- Born: John Dorrington Apthorp 25 April 1935 London, United Kingdom
- Died: 9 July 2024 (aged 89) Radlett, Hertfordshire, United Kingdom
- Education: Aldenham School
- Occupation: Businessman
- Known for: Founder of Bejam
- Spouse: Jane Arnold (m.1959)
- Children: 4

= John Apthorp =

British businessman (1935–2024)

John Dorrington Apthorp (25 April 1935 – 9 July 2024) was a British businessman specialising in frozen food and alcoholic beverages, as well as a philanthropist.

==Early life==
Apthorp was educated at Aldenham School, before working for his father's potato business. In 1968 it was bought by Ross Group of Grimsby, and Apthorp departed the larger business.

==Career==
===Bejam===
The Bejam frozen food retail chain was founded by John Apthorp after he left the Ross Group. The first store was established in Edgware, with the company's name, Bejam, being an acronym derived from the initials of Apthorp's family members. At the time of Bejam's founding, domestic freezers were not yet common in British homes. However, the business grew rapidly as freezer ownership increased, surpassing two million appliances in the UK by 1973. Apthorp oversaw the company's successful listing on the London Stock Exchange. By the 1980s, Bejam had expanded significantly, operating over 400 stores and employing approximately 10,000 staff. The company had secured a leading market position, with Apthorp holding 30% of the company shares.

In 1988, Bejam was the subject of a hostile takeover bid by rival frozen food retailer Iceland. The acquisition was ultimately successful, valued at £238 million, and resulted in Apthorp being bought out of the company he founded. The Bejam brand was subsequently retired as the stores were converted to Iceland outlets.

===Majestic Wines===
Following the takeover of Bejam by Iceland in 1988, John Apthorp retained ownership of Wizard Wines, a brand that Bejam had acquired in 1987. In 1991, Apthorp's company acquired the competing retailer Majestic Wine.
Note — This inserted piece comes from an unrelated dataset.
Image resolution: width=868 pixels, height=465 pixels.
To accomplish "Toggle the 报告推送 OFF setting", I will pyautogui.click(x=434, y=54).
He subsequently focused on growing this business, transitioning it from a competitor to a leading specialist wine retailer. Apthorp oversaw Majestic Wine's successful listing on the Alternative Investment Market (AIM) of the London Stock Exchange in 1996. By the time of his retirement in 2005, the company had significantly expanded its footprint, operating over 120 stores and achieving annual sales exceeding £148 million.

===Politics===
Apthorp was a councillor for Edgware from 1968 to 1974, and was given "Freedom of the Borough of Barnet" in 2008.

===Charity===
In 1982, Apthorp set up the Milly Apthorp Charitable Trust with his mother Milly. By 2014 it had supported arts projects and individuals with over £10million. He later set up the John Apthorp Charity, which funds projects in Hertfordshire, Bedfordshire, and Cambridgeshire.

==Personal life==
Apthorp married Jane Arnold in 1959, and the couple had four children. By 2014, Apthorp's net worth was estimated at £125m, and by 2023 this had grown to £248m.
 Apthorp died after a short illness on 9 July 2024, at the age of 89.

Already an Officer of the Order of the British Empire (OBE), Apthorp was appointed Commander of the Order of the British Empire (CBE) in the 2014 New Year Honours for charitable services, particularly in Hertfordshire. He supported many local sports and organisations including sponsorship of Harrow RFC, financial support to hatcheries and salmon breeding at Tay Rivers and the Walton & Frinton Yacht Club who now host a race series in his memory.

In March 2025, Apthorp's rare wine collection was sold by Sotheby's.